But it's a lot better than "Wesabe". "Wesabe" looks like "wasabi", which is completely irrelevant. (You can pull off irrelevance if you spell the name right--"Apple"? But misspelling plus irrelevance is pretty bad.) And I don't know how to pronounce it. How do I tell my friends about it? Google doesn't sound like anything (except "googol", which trivia buffs and nerds know is a large number but is otherwise unknown) and you know how to pronounce it, even before it got popular.
It sounds like goggles, and goggling - ie looking. It also means the large number 'googl' 10,000,000,000,000,000,000,000,000,000,000,000,000,000,000,000,000,000,000,000,000,000, 000,000,000,000,000,000,000,000,000,000,000,000 - vast scale. It's not meaningless, and does relate to their product.
The google brand and message - with its single input box, and 'just search' focus was awesome.
Wesabe is a completely wrong name on so many levels for a financial company. Any decent branding consultant would have told them that.
Google sounds like goggles? I'm not sure I have heard someone suggest that, nor do 99% of Google users know about the mathematical significance of the name. I think it is a good name because it is simple, unique, easily spelled and the name of the best search engine for the last 10 years.
Pointing to Google is such a non-argument, in my opinion. What does it prove? That you can succeed with a mediocre name, not that picking a good brand doesn't matter. I don't like it when people say "Google does X, so it must be fine". Google is a much better name than Wesabe, anyway. Of course picking a good brand helps. Will it make or break your company? No.

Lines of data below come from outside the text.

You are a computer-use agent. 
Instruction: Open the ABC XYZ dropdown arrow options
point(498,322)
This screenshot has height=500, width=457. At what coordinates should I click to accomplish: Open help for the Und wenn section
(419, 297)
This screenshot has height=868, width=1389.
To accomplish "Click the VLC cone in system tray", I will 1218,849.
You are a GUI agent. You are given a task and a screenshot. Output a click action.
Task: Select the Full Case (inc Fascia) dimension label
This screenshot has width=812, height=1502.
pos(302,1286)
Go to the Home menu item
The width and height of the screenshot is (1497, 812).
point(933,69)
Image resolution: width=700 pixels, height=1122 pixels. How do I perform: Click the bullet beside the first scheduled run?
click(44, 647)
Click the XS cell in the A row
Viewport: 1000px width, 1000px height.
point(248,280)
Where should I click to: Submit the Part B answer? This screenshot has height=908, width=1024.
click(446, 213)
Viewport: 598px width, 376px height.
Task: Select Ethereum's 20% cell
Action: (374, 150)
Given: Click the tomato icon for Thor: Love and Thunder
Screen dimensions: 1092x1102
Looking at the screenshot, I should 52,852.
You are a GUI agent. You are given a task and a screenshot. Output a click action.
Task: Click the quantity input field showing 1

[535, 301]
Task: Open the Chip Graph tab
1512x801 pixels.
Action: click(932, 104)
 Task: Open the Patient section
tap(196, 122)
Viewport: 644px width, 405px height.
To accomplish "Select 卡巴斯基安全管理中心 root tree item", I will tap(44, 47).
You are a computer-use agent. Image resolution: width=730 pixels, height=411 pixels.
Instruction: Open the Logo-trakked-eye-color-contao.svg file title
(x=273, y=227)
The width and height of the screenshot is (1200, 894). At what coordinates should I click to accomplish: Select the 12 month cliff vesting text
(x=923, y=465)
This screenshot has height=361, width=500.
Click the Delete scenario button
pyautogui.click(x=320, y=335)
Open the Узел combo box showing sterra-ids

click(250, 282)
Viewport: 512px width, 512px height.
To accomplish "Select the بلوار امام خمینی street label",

I agree that brands are overrated (not with their complete irrelevance), but the Google argument doesn't prove anything. There is a huge difference in people's willingness to try a new search engine, compared to many other applications. Particularly when it comes to sites that deal with your money. That makes people conservative and want something recognizable.
> There is a huge difference in people's willingness to try a new search engine, compared to many other applications.
Sure people were willing to try new search engines... until Google came along and built a better one.
Point is, branding takes a back seat to product quality, and the companies in question were clearly leagues apart in terms of quality. If they were of a similar quality, or if instead of "Wesabe" it was called "xXxVirus39" you would have a point. But that's not the case, so you've got your work cut out for you if you want to make a convincing argument that the brand played a relatively significant role here.
I've never understood why people tend to bring this up. If anything it shows that the misspelling was a more natural way to transcribe that specific string of sounds. Perhaps had the person who registered the domain looked up the proper spelling, word-of-mouth marketing would've been impaired, and people might have generally had a tougher time spelling the name correctly in their address bar.